Dünyada özelleştirmenin dünü-bugünü-yarını

Osman AROLAT
Osman AROLAT AROLAT'tan [email protected]

1980 yılından bu yana dünyada önemli artış gösteren 30 yılı aşkın özelleştirme döneminde üç evre ile karşılaşıyoruz.

Birinci evre; 1980-2000 yılları arasında Thatcher ve Reagen’ın öncülüğünün hakimiyetinin gündemde olduğu, liberalleşme esaslı, kamu mülkiyetinin daraltılmasını, koşulsuz devrini esas alan dönem. İkinci evre; 2000-2008 arasındaki ilk evrede yaşanan sorunları gözeten, kamu mülkiyetinin koşullu devredildiği, mülkiyet kadar işletme  haklarının da  gözetildiği “teknik” özelleştirme dönemi. 2008 sonrası günümüze kadar süren üçüncü evre ise krizle birlikte iflaslar ve kapanmalar karşısında iktisadi mülkiyetin sıkça kamulaştırmalara yol açması. Bu dönemde kamu zararını kapatmak için satış yapmak yerine kamu-özel ortaklıklarını deneyen modellerin gündeme geldiğine tanık oluyoruz.

2008 yılında dünya genelinde 275 milyar dolarlık özelleştirme yapılırken, 2011 yılında 100 milyar dolara gerilemiş. Buna karşılık 2008 yılında 325 milyar dolarlık, 2011 yılında 175 milyar dolarlık özelleştirmelerin üzerinde kamulaştırma yapılmış.

34 ülkeli OECD’de kamu mülkiyetine baktığımızda ulaştığı boyutun çok yüksek olduğunu görüyoruz. OECD ülkelerinde 2111 kamu mülkiyetli organizasyon bulunuyor. Bunların değerleri 2.2 trilyon dolar ve çalışan toplamları 5.9 milyon. Buna OECD üyesi devletlerin duran varlıklarını da eklersek 45-50 trilyon dolar rakamıyla karşılaşırız. Bu da kamu hakimiyetinin boyutunu ve özelleştirmelerin bu boyut içersinde küçük kaldığını bize gösterir.

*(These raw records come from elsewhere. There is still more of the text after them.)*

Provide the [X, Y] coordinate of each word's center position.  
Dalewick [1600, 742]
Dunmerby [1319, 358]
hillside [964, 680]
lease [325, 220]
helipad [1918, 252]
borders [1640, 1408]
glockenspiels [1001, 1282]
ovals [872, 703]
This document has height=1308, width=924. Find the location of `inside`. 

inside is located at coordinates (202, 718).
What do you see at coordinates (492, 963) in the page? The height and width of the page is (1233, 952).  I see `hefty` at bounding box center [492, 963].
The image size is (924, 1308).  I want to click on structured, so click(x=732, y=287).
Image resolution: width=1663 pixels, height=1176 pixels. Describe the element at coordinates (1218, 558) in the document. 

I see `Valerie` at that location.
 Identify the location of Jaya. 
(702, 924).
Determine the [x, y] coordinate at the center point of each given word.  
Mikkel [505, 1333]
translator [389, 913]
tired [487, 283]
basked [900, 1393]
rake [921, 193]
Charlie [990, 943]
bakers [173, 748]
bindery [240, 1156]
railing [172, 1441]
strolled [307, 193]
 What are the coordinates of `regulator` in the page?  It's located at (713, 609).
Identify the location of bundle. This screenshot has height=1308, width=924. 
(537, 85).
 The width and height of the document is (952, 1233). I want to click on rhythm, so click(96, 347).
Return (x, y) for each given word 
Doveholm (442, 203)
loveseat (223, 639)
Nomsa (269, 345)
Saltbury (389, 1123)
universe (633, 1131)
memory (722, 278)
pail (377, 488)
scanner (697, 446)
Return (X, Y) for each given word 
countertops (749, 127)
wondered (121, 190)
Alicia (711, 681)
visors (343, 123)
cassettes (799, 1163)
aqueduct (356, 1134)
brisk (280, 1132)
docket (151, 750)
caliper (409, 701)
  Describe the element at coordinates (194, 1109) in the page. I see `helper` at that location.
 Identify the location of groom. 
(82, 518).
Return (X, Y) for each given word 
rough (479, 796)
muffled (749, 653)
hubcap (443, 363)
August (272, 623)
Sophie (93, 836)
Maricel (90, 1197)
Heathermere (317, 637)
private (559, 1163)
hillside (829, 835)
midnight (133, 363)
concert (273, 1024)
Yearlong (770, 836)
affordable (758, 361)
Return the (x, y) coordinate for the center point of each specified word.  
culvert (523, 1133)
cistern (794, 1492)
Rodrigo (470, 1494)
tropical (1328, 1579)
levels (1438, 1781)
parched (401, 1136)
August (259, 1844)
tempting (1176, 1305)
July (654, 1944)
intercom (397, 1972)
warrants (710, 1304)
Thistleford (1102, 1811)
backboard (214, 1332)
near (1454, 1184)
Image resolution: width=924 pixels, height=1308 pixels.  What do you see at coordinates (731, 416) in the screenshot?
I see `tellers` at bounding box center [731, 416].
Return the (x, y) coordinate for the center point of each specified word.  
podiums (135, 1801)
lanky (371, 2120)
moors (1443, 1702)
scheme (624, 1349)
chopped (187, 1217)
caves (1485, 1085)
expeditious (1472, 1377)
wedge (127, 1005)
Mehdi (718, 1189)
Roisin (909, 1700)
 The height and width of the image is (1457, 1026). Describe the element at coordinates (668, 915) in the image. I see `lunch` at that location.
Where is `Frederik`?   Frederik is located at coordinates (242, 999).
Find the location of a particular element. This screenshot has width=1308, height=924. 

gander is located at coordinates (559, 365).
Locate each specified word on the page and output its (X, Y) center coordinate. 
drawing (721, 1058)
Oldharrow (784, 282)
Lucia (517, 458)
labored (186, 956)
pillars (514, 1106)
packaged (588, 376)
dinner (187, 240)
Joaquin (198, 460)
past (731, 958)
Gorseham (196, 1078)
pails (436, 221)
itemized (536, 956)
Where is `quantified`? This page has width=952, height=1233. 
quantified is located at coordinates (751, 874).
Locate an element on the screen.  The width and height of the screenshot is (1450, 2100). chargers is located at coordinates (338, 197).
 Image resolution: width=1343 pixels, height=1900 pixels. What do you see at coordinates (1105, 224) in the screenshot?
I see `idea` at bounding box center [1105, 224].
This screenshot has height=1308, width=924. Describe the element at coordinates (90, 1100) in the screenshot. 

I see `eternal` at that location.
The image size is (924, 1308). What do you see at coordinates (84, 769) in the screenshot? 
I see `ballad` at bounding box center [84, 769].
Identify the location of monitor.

Aslında özelleştirme konusunu, gelişmiş ülkeler bile “zihni model olarak” tam çözmüş değil, ABD’de 10.3 trilyon değerinde gayri menkul cinsinden duran varlık bulunuyor. Sayıları 1 milyonu bulan kamu binalarının da birçoğu kullanılmıyor. Kötü çalışan 40 milyar dolarlık posta kuruluşu ve Amtrak isimli etkin olmayan demiryolu kuruluşu ile verimsiz enerji santralları da kamu mülkiyetinde olmayı sürdürüyor. Benzeri sorun taşıyan yükler Fransa ve İngiltere gibi ülkelerde de söz konusu...

Peki önümüzdeki dönemde dünya özelleştirme hareketinde neleri beklemeliyiz?

Üç beklenti söz konusu olacak gibi görünüyor. Bunlardan birisi; devletlerin elindeki büyük kuruluşların azınlık hisselerinin devri. Buna örnek olarak Fransa’da Renault ve Thales’teki mülkiyet gösteriliyor.İkincisi; AB’nin yeni üyeleri 15 Doğu Avrupa ülkesinde kapalı olan yüzlerce sanayi işletmesinin özelleştirilerek yeni girişimcilerce ele alınıp üretime geçmeleri. Üçüncüsü ise kriz sonrası zorunlu kamulaştırılan kuruluşların yeniden özelleştirilmesi. Buna örnek olarak da 2012’de ABD’de 1.8 milyar dolarlık AIG Sigorta’daki kamu payının özelleştirilmesi gösteriliyor.

Yeni dönemde Amerika’da kullanılabilir toprakların beşte birinin kamu mülkiyetinde olması ve büyük kaya gazı rezervine sahip olunması, yıllık işletme kar payının 150 milyar dolar hesaplanması, özelleştirme yapmadan da bu ülkenin gelir gider dengesini sağlayabileceğini gösteriyor. OECD ülkelerinin elindeki 9 trilyon dolarlık işletilebilir varlık ise bu ülkelerin toplam kamu borçlarının yüzde 18’ine denk geliyor. Bunlar da yeni dönem açısından önemli konular olarak karşımıza çıkıyor.